- Daily Pictorial 23 August 1930
- Directed by: Austin Fay Arthur Higgins
- Written by: Ashley Druham
- Starring: Arthur Tauchert Les Coney
- Cinematography: Tasman Higgins
- Music by: Barney Cuthbert
- Production company: Artaus Productions
- Release date: 23 August 1930;
- Running time: 8,000 feet
- Country: Australia
- Language: English
- Budget: "several thousand pounds"

= Fellers (film) =

1930 film

Fellers is a 1930 Australian comedy about three friends in the Australian Light Horse during the Palestine Campaign of World War I starring Arthur Tauchert, who was the lead in The Sentimental Bloke (1919). The film is mostly silent with a recorded music score as an accompaniment, but the last reel was synchronised with a few minutes of dialogue and a song.

==Plot==
Three friends serve in the Australian Light Horse during the Palestine Campaign of World War I. One of them enlisted for excitement; another because he thought he killed a man in a fight over a girl; the third because he thought the girl he loved (Jean Duncan) was in love with another. The second man is killed laying a pipe to supply the army with water.

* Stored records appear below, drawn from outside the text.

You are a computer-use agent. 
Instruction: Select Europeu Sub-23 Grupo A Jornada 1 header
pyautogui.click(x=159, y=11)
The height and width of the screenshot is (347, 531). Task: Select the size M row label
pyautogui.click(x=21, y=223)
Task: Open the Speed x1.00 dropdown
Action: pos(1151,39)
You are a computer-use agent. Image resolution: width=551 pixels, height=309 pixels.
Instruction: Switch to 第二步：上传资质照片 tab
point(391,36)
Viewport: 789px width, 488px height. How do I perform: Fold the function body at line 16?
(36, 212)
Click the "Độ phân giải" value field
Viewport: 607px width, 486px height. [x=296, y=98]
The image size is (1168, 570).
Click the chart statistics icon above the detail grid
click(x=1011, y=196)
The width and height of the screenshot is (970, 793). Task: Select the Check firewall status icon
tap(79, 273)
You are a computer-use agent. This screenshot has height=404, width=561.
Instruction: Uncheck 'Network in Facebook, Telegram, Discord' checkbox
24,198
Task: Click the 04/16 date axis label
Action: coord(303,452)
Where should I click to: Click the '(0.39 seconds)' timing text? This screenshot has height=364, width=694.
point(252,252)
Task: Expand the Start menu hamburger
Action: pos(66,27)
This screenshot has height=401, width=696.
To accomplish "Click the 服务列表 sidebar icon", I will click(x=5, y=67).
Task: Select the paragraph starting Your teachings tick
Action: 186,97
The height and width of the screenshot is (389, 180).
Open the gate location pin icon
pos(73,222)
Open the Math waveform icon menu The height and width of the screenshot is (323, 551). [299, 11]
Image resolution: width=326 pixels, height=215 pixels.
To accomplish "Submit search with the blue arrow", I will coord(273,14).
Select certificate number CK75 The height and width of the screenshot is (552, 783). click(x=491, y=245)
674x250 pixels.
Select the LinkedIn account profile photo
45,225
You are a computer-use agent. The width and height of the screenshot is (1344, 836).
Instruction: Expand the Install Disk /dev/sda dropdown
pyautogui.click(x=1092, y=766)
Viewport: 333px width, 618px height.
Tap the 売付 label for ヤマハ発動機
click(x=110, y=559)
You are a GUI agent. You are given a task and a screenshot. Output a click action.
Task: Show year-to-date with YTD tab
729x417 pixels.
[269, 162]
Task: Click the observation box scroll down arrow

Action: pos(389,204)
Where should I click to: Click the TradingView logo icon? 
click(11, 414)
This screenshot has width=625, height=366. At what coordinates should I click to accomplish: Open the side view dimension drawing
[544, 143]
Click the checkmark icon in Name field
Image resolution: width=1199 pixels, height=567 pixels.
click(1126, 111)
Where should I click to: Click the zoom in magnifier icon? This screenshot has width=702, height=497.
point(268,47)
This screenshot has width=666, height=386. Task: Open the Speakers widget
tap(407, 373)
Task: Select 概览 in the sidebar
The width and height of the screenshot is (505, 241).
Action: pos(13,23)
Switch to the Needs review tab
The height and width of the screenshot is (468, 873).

To save the girl back home from heartbreak (her father has recently died), the third man swaps identification tags with the dead man, and has himself reported as dead. He then finds out that the girl loves him. After the war, the complications are resolved and the third man is reunited with the girl

==Production==
In December 1929 it was announced that a company, Artaus, had been formed to make the film and shooting would begin by January 1930. Filming was pushed forward to qualify for the Commonwealth Government Film Competition. Tasman Higgins and Austin Fay had previously collaborated together on Odds On.

Filming commenced in early 1930 and the film was finished by March. According to Everyones, the filmmakers claimed Fellers "the first Australian picture filmed on Pan K and Pan 2 stock, said to be the most sensitive and fastest working in the world; and that it is the first Australian picture made with noiseless incandescent lighting" and "the first Australian picture that records faithfully the Australian Light Horse in Palestine."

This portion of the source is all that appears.